If you have, you probably felt like it was the dumbest decision you ever made, especially if you previously owned the same dog for ten or more years.
The older dog knew all of the rules ... she knew when meals were scheduled, she knew when she was supposed to go to the bathroom, she knew who to cuddle with and when. One might say you had a reliable, consistent, predictable, comfortable return on investment.
Eventually, the older dog departs, and you get a puppy. Somebody failed to mention to you the level of chaos involved in raising a puppy. This little thing is cute, and it's a good thing he's cute, because he has absolutely nothing else going for him. Your TV room seems to become an auxiliary toilet for the little guy in-between the every-three-hour bathroom breaks in the back yard. He chews on your dirty socks. He vomits. He barks at cows on the television. He randomly runs wind sprints back and forth, back and forth, for no good reason whatsoever.
You had an emotional relationship with the prior dog ... you have no relationship with this dog.
If you measured the return on investment of the puppy, in the short-term, you'd deem your ROI to be negative, wouldn't you?
Eventually, the puppy grows up, he becomes a member of the family, and you develop a new routine.
Remember when the internet was like a new puppy?
We kept the old dog, and we added a new puppy to the family. We demanded that the new puppy act like the old dog. Today, we have a really old dog, and a puppy that matured.
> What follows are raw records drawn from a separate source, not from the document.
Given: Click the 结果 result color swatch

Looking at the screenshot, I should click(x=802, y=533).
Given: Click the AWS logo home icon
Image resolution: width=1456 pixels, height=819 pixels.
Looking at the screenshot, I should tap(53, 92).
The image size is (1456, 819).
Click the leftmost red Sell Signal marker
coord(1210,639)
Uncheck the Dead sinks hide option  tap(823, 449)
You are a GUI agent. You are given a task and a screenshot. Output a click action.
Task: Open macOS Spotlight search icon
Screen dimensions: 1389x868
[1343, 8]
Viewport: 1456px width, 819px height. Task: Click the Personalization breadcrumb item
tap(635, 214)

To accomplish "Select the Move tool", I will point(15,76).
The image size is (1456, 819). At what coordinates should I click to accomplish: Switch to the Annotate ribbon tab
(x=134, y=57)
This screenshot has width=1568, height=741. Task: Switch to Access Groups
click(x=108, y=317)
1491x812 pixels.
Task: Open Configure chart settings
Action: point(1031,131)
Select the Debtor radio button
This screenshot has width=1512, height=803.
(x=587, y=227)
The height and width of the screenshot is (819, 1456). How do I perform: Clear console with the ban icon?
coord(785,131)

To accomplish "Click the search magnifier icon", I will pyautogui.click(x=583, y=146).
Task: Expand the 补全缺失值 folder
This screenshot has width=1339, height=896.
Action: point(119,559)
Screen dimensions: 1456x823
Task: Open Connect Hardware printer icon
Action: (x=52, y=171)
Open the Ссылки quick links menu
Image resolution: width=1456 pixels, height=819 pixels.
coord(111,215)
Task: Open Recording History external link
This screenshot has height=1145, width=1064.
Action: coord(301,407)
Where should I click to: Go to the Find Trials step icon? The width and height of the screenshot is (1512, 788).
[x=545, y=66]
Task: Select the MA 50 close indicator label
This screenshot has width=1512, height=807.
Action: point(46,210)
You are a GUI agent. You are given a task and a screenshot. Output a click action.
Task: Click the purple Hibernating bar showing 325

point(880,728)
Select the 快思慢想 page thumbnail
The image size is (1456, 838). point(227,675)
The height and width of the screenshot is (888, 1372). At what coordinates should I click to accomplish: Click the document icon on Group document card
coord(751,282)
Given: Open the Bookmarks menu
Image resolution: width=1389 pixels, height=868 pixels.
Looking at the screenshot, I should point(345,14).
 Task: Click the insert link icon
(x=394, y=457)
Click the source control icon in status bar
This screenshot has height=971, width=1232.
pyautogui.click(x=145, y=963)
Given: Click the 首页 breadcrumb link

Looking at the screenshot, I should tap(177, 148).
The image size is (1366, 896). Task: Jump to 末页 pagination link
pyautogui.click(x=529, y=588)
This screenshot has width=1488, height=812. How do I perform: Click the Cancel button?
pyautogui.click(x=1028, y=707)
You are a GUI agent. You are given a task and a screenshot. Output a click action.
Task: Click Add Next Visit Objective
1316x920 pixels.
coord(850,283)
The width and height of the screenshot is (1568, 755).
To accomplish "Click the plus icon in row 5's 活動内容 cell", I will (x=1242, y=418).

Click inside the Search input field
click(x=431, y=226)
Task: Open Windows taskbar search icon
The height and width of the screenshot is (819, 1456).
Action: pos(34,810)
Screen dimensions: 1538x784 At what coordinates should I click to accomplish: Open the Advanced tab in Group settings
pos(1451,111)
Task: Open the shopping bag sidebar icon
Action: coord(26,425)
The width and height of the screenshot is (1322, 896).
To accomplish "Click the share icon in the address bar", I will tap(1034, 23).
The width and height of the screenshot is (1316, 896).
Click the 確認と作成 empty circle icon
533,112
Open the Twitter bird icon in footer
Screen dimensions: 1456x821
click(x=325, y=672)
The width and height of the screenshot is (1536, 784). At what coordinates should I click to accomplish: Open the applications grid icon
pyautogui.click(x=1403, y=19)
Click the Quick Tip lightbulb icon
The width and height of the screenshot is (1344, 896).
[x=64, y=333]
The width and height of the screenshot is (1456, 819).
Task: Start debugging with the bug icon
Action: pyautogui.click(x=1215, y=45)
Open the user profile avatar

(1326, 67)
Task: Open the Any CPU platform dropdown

Long-term, we're going to have to find puppies. Yes, it's going to be uncomfortable, chaotic, we're going to perceive we don't have an acceptable ROI. We're going to lean back to the older dogs, because were comfortable with them.
We don't have to get rid of our older dogs, we didn't do that when the puppy known as the internet burst onto the scene. But dogs age, so we're going to need a few new puppies, aren't we?